What to produce ▸ All of the entries must be output exactly as they are.

Entries provided ▸
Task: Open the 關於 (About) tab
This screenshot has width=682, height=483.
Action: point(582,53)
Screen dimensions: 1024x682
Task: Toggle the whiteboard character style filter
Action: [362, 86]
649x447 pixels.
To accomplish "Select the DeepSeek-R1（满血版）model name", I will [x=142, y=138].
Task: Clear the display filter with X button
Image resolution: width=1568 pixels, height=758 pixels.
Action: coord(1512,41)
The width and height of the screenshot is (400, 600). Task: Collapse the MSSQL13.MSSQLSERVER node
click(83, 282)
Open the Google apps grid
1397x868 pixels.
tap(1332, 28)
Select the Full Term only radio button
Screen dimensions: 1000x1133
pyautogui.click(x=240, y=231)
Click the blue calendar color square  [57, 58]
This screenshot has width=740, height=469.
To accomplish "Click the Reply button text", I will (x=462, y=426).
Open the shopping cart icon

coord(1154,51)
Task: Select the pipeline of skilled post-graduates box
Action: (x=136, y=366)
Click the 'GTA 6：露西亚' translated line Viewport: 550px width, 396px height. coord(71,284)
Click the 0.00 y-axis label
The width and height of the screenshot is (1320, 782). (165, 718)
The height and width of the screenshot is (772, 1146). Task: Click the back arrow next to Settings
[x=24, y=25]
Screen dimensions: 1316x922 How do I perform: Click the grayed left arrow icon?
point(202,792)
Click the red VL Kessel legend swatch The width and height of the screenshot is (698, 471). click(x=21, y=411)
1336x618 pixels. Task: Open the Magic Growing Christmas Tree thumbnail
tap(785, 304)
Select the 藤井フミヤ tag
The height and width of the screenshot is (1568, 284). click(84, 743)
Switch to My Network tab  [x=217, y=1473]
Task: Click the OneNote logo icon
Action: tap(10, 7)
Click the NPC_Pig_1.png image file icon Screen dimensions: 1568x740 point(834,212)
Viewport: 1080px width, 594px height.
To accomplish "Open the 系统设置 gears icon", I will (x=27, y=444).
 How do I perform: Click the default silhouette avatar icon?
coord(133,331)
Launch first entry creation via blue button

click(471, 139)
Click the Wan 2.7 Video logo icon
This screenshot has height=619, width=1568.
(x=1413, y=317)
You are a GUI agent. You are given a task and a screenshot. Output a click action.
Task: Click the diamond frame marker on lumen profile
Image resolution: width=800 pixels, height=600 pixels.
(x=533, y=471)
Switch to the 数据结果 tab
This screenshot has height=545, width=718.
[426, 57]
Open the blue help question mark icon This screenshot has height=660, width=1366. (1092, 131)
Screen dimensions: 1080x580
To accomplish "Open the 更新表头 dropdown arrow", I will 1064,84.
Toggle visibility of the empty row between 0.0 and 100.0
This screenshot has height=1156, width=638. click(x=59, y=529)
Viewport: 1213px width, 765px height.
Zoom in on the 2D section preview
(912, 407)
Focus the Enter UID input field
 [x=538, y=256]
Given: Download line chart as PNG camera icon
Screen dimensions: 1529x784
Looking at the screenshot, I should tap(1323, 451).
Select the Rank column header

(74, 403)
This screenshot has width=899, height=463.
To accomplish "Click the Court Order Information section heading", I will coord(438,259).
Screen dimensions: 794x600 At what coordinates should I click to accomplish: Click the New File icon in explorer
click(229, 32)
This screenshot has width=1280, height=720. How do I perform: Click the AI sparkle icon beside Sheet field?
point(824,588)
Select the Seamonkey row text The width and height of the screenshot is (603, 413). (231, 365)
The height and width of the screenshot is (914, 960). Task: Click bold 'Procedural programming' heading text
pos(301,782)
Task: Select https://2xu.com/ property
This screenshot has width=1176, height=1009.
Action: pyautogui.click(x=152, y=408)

Solved exercise ▸
Task: Open the 關於 (About) tab
This screenshot has width=682, height=483.
Action: point(582,53)
Screen dimensions: 1024x682
Task: Toggle the whiteboard character style filter
Action: [362, 86]
649x447 pixels.
To accomplish "Select the DeepSeek-R1（满血版）model name", I will [x=142, y=138].
Task: Clear the display filter with X button
Image resolution: width=1568 pixels, height=758 pixels.
Action: coord(1512,41)
The width and height of the screenshot is (400, 600). Task: Collapse the MSSQL13.MSSQLSERVER node
click(83, 282)
Open the Google apps grid
1397x868 pixels.
tap(1332, 28)
Select the Full Term only radio button
Screen dimensions: 1000x1133
pyautogui.click(x=240, y=231)
Click the blue calendar color square  [57, 58]
This screenshot has width=740, height=469.
To accomplish "Click the Reply button text", I will (x=462, y=426).
Open the shopping cart icon

coord(1154,51)
Task: Select the pipeline of skilled post-graduates box
Action: (x=136, y=366)
Click the 'GTA 6：露西亚' translated line Viewport: 550px width, 396px height. coord(71,284)
Click the 0.00 y-axis label
The width and height of the screenshot is (1320, 782). (165, 718)
The height and width of the screenshot is (772, 1146). Task: Click the back arrow next to Settings
[x=24, y=25]
Screen dimensions: 1316x922 How do I perform: Click the grayed left arrow icon?
point(202,792)
Click the red VL Kessel legend swatch The width and height of the screenshot is (698, 471). click(x=21, y=411)
1336x618 pixels. Task: Open the Magic Growing Christmas Tree thumbnail
tap(785, 304)
Select the 藤井フミヤ tag
The height and width of the screenshot is (1568, 284). click(84, 743)
Switch to My Network tab  [x=217, y=1473]
Task: Click the OneNote logo icon
Action: tap(10, 7)
Click the NPC_Pig_1.png image file icon Screen dimensions: 1568x740 point(834,212)
Viewport: 1080px width, 594px height.
To accomplish "Open the 系统设置 gears icon", I will (x=27, y=444).
 How do I perform: Click the default silhouette avatar icon?
coord(133,331)
Launch first entry creation via blue button

click(471, 139)
Click the Wan 2.7 Video logo icon
This screenshot has height=619, width=1568.
(x=1413, y=317)
You are a GUI agent. You are given a task and a screenshot. Output a click action.
Task: Click the diamond frame marker on lumen profile
Image resolution: width=800 pixels, height=600 pixels.
(x=533, y=471)
Switch to the 数据结果 tab
This screenshot has height=545, width=718.
[426, 57]
Open the blue help question mark icon This screenshot has height=660, width=1366. (1092, 131)
Screen dimensions: 1080x580
To accomplish "Open the 更新表头 dropdown arrow", I will 1064,84.
Toggle visibility of the empty row between 0.0 and 100.0
This screenshot has height=1156, width=638. click(x=59, y=529)
Viewport: 1213px width, 765px height.
Zoom in on the 2D section preview
(912, 407)
Focus the Enter UID input field
 [x=538, y=256]
Given: Download line chart as PNG camera icon
Screen dimensions: 1529x784
Looking at the screenshot, I should tap(1323, 451).
Select the Rank column header

(74, 403)
This screenshot has width=899, height=463.
To accomplish "Click the Court Order Information section heading", I will coord(438,259).
Screen dimensions: 794x600 At what coordinates should I click to accomplish: Click the New File icon in explorer
click(229, 32)
This screenshot has width=1280, height=720. How do I perform: Click the AI sparkle icon beside Sheet field?
point(824,588)
Select the Seamonkey row text The width and height of the screenshot is (603, 413). (231, 365)
The height and width of the screenshot is (914, 960). Task: Click bold 'Procedural programming' heading text
pos(301,782)
Task: Select https://2xu.com/ property
This screenshot has width=1176, height=1009.
Action: pyautogui.click(x=152, y=408)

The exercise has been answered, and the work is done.